Photoexcitation of tetrathiafulvalene radical cations in a storage ring: Kinetics and energetics of the dissociation process

2006 
Abstract In this work, we report on the dissociation kinetics of tetrathiafulvalene radical cations (TTF + ). In collisions with helium, the ions were first thermalised at room temperature or cooled to −65 °C in an ion trap before injection into an ion storage ring. Delayed dissociation of photoexcited ions was measured, and the kinetics were found to be non-trivial. The time spectrum obtained after 390 nm photoexcitation was not a single exponential decay normally observed for the dissociation of ions with a narrow energy distribution. We consider two interpretations of the time spectrum, either a multiple-exponential decay or a power-law decay. The physical implication of a multiple-exponential decay requires the presence of at least three isomers that interconvert slowly on the timescale for dissociation.
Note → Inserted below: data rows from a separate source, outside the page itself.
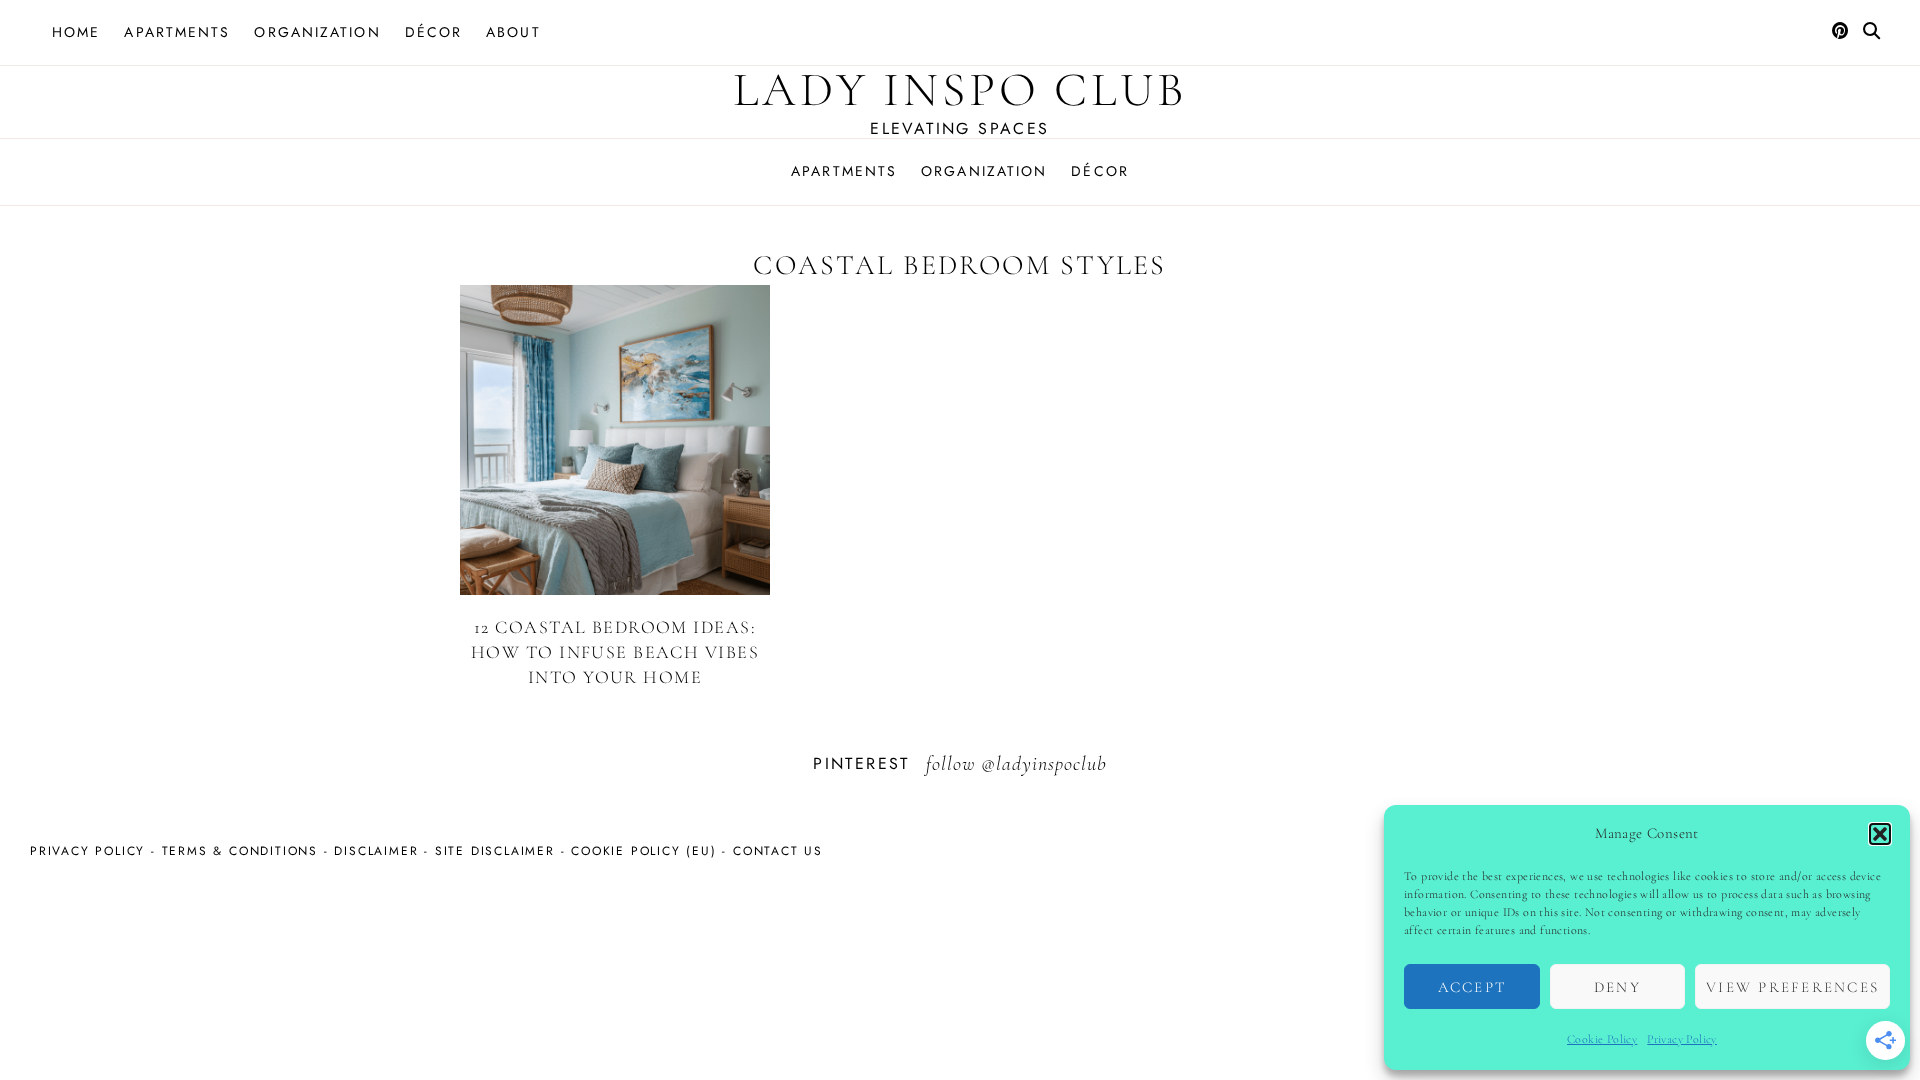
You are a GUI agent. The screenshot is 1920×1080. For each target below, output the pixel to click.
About (513, 32)
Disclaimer (376, 851)
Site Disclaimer (495, 851)
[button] (1880, 834)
In contrast, a power-law model implies a broad internal energy distribution of the excited ions. The origin of a broad distribution is, however, not obvious since we believe the width of the distribution to be narrow before excitation, about 0.1 eV, and TTF + is non-fluorescent. We, therefore, discard the power-law model in favour of the multiple-isomer model. The dominant dissociation reaction at low internal energies is loss of SCH as measured in collision-induced dissociation experiments and fragmentation of metastable ions. We suggest that excited TTF + rearranges via local minima on the potential energy surface to higher-energy isomers either before or after the photoexcitation. Isomerisation may be entropy-driven, which reduces the rate for reverse reactions to prevent equilibrium before the dissociation step. DFT calculations were applied in the search for possible structures of isomers.